═════ DATASET CONTENT ═════
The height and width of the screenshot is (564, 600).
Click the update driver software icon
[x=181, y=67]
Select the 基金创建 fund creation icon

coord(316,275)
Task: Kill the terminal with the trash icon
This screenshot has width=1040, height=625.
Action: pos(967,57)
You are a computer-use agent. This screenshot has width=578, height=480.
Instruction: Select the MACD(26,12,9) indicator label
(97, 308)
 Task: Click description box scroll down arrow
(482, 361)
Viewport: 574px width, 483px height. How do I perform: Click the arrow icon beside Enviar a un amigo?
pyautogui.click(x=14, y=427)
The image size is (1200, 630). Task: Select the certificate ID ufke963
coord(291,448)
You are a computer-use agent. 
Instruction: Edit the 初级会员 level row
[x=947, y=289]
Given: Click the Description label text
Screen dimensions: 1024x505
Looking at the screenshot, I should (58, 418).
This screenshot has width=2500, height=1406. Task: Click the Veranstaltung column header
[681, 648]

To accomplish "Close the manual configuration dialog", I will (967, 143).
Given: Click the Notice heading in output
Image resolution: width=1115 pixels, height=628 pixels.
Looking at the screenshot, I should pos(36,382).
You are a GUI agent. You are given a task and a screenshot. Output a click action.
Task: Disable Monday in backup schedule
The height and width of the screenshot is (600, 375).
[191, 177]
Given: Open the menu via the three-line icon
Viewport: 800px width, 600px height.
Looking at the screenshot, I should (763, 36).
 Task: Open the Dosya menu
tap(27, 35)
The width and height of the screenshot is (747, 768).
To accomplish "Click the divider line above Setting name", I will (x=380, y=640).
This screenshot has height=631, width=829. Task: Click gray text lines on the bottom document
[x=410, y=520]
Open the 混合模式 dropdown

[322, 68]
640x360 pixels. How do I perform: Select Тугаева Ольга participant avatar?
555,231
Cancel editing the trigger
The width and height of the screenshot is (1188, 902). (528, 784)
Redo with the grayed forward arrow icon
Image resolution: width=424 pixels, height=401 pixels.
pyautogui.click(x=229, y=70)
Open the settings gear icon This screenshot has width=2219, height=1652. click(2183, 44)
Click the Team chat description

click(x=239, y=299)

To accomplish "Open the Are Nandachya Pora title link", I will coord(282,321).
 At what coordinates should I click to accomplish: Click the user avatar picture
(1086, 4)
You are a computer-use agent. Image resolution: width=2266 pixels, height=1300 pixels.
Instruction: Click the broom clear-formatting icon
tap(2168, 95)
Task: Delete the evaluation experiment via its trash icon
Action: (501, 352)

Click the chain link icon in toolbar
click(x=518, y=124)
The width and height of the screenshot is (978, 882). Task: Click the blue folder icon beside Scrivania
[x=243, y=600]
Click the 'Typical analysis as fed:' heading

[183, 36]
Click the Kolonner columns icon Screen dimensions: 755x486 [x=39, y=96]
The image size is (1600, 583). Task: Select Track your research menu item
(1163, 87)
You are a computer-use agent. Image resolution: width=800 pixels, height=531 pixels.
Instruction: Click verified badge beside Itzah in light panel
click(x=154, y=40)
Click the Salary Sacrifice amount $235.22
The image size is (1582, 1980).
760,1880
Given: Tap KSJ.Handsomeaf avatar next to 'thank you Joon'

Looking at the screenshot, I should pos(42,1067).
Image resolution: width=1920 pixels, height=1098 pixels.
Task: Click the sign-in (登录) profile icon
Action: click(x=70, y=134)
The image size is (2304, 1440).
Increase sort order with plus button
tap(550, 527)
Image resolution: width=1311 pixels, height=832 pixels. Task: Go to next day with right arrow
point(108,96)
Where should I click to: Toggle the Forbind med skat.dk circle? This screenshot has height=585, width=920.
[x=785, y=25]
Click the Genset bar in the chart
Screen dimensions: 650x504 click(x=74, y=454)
═════
### BRIEF
Return every line of the material above that contains the string "pixels".

### EXPECTED ANSWER
Image resolution: width=1115 pixels, height=628 pixels.
640x360 pixels. How do I perform: Select Тугаева Ольга participant avatar?
Image resolution: width=424 pixels, height=401 pixels.
You are a computer-use agent. Image resolution: width=2266 pixels, height=1300 pixels.
You are a computer-use agent. Image resolution: width=800 pixels, height=531 pixels.
Image resolution: width=1920 pixels, height=1098 pixels.
Image resolution: width=1311 pixels, height=832 pixels. Task: Go to next day with right arrow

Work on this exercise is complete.